_TO DO_
From the line containing "Where should I" through the last line of the entries, output the text exactly. Pictures stay out.

··· LISTED RECORDS ···

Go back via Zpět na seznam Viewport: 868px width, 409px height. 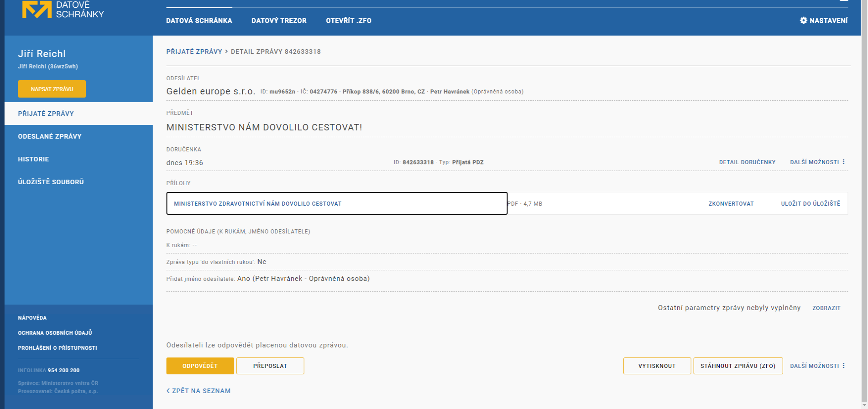pos(199,391)
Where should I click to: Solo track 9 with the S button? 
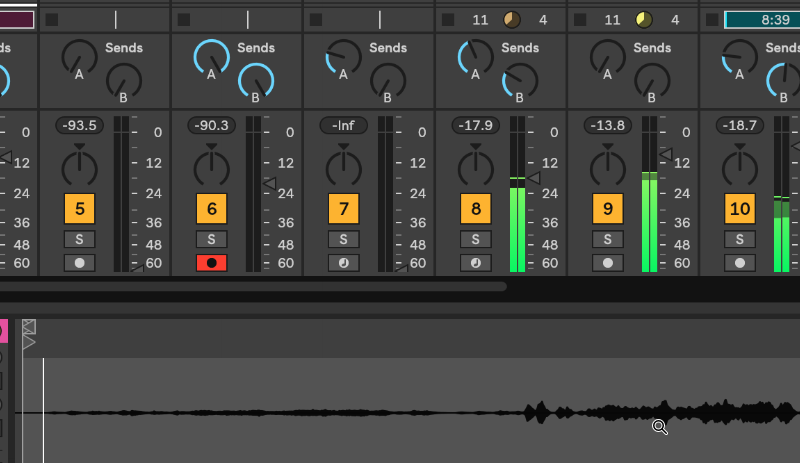[607, 239]
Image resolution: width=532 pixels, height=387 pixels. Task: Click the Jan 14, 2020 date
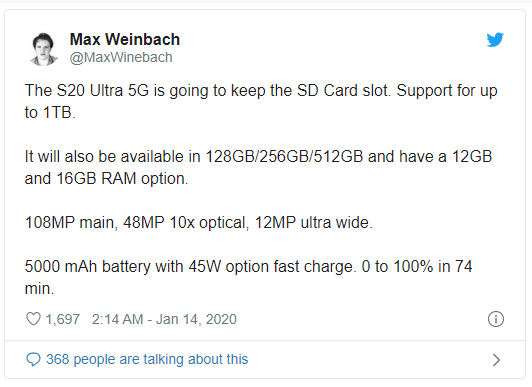pos(196,319)
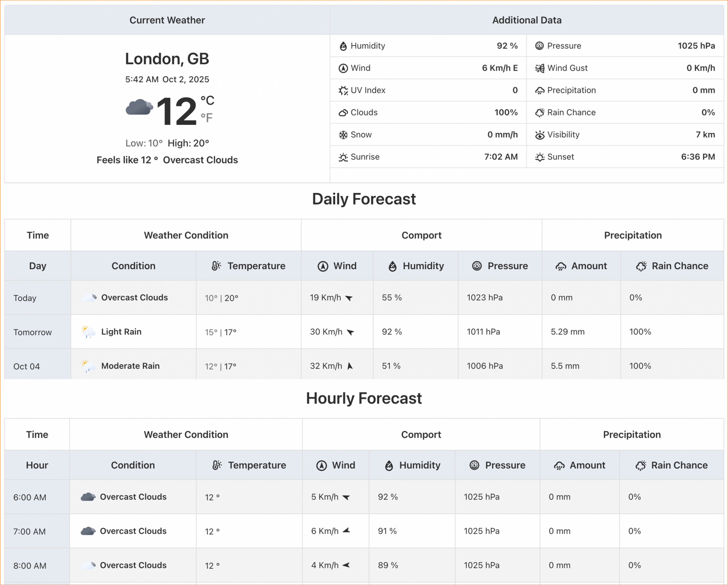Click the Wind Gust icon
728x585 pixels.
click(x=540, y=68)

···

_YOUR SOLUTION_
Where should I click to: Solo track 9 with the S button? 
[607, 239]
Image resolution: width=532 pixels, height=387 pixels. Task: Click the Jan 14, 2020 date
pos(196,319)
Click the Wind Gust icon
728x585 pixels.
click(x=540, y=68)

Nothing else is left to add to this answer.